1. Tositti G, Fabris P, Barnes E, Furlan F, Franzetti M, Stecca C, et al. Pancreatic hyperamylasemia during acute gastroenteritis: incidence and clinical relevance. BMC Infect Dis 2001; 1:18.

2. Nigro G. Pancreatitis with hypoglycemia-associated convulsions following rotavirus gastroenteritis. J Pediatr Gastroenterol Nutr 1991; 12: 280-282.

3. De La Rubia L, Herrera MI, Cebrero M, De Jong JC. Acute pancreatitis associated with rotavirus infection. Pancreas 1996; 12: 98-99.

4. Kandula L, Lowe ME. Etiology and outcome of acute pancreatitis in infants and toddlers. J Pediatr 2008; 152: 106-110.

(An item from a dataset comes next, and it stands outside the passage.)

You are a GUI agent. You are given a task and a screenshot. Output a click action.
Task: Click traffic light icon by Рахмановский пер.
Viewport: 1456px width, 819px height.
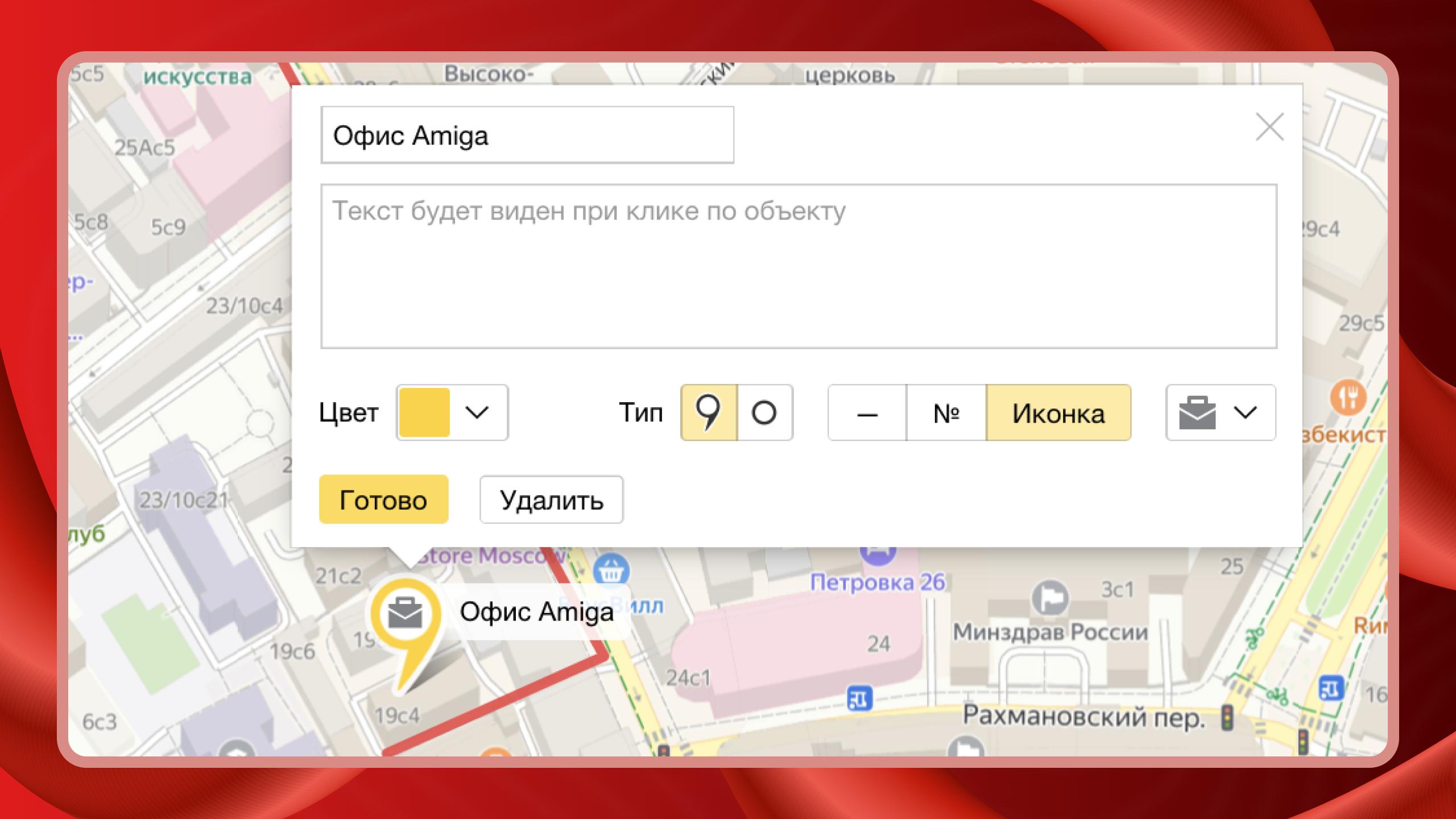(x=1227, y=718)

5. UK working party on acute pancreatitis. UK guidelines for the management of acute pancreatitis. Gut 2005; 54: 1-9.

6. Siegel MJ, Martin KW, Worthington JL. Normal and abnormal pancreas in children: US studies. Radiology 1987; 165: 15-18.

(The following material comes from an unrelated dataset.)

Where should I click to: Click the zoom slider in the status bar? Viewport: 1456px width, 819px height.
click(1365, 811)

7. Yukawa M, Takeuchi T, Mochizuki K, Inaba Y, Kamata H, Onodera T. Infection of reovirus type 3 in Mongolian gerbils (Meriones unguiculatus)—lesions in pancreas and brain. J Basic Microbiol 1993; 33: 147-152.

8. Blutt SE, Kirkwood CD, Parreno V, Warfield KL, Ciarlet M, Estes MK, et al. Rotavirus anti-genaemia and viraemia: a common event? Lancet 2003; 362: 1445-1449.